Kim K, Bang SY, Lee HS, Cho SK, Choi CB, Sung YK, Kim TH, Jun JB, Yoo DH, Kang YM, Kim SK, Suh CH, Shim SC, Lee SS, Lee J, Chung WT, Choe JY, Shin HD, Lee JY, Han BG, Nath SK, Eyre S, Bowes J, Pappas DA, Kremer JM, Gonzalez-Gay MA, Rodriguez-Rodriguez L, Ärlestig L, Okada Y, Diogo D, Liao KP, Karlson EW, Raychaudhuri S, Rantapää-Dahlqvist S, Martin J, Klareskog L, Padyukov L, Gregersen PK, Worthington J, Greenberg JD, Plenge RM, Bae SC
Ann. Rheum. Dis. 74 (3) e13 [2015-03-00; online 2014-02-14]

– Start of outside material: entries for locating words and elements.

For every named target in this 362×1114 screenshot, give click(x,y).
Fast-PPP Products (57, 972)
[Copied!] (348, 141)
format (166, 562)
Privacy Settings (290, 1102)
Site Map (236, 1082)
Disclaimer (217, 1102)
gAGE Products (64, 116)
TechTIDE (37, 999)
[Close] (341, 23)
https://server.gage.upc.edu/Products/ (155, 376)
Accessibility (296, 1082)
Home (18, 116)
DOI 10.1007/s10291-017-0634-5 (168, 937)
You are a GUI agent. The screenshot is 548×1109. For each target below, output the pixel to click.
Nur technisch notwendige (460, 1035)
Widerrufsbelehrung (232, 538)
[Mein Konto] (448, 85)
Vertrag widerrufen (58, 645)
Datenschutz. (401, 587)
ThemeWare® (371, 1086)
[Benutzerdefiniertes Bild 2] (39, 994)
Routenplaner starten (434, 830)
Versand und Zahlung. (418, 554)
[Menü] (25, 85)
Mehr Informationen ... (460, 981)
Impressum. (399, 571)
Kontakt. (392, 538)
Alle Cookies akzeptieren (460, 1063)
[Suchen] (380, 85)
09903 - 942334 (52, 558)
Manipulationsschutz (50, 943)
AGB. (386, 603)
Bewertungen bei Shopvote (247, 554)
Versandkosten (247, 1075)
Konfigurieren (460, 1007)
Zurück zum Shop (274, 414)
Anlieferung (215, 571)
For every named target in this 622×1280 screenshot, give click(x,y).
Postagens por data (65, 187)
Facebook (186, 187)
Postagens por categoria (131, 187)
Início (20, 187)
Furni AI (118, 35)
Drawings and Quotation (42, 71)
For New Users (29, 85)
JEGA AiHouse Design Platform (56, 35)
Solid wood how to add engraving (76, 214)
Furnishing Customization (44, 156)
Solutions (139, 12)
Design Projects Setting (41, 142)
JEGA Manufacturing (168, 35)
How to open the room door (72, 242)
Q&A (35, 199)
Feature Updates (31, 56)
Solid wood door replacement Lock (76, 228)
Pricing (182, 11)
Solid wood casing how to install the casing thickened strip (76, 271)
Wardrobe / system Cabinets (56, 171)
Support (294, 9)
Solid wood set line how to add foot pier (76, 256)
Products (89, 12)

A highly polygenic aetiology and high degree of allele-sharing between ancestries have been well elucidated in genetic studies of rheumatoid arthritis. Recently, the high-density genotyping array Immunochip for immune disease loci identified 14 new rheumatoid arthritis risk loci among individuals of European ancestry. Here, we aimed to identify new rheumatoid arthritis risk loci using Korean-specific Immunochip data. We analysed Korean rheumatoid arthritis case-control samples using the Immunochip and genome-wide association studies (GWAS) array to search for new risk alleles of rheumatoid arthritis with anticitrullinated peptide antibodies. To increase power, we performed a meta-analysis of Korean data with previously published European Immunochip and GWAS data for a total sample size of 9299 Korean and 45,790 European case-control samples. We identified eight new rheumatoid arthritis susceptibility loci (TNFSF4, LBH, EOMES, ETS1-FLI1, COG6, RAD51B, UBASH3A and SYNGR1) that passed a genome-wide significance threshold (p<5×10(-8)), with evidence for three independent risk alleles at 1q25/TNFSF4. The risk alleles from the seven new loci except for the TNFSF4 locus (monomorphic in Koreans), together with risk alleles from previously established RA risk loci, exhibited a high correlation of effect sizes between ancestries. Further, we refined the number of single nucleotide polymorphisms (SNPs) that represent potentially causal variants through a trans-ethnic comparison of densely genotyped SNPs. This study demonstrates the advantage of dense-mapping and trans-ancestral analysis for identification of potentially causal SNPs. In addition, our findings support the importance of T cells in the pathogenesis and the fact of frequent overlap of risk loci among diverse autoimmune diseases.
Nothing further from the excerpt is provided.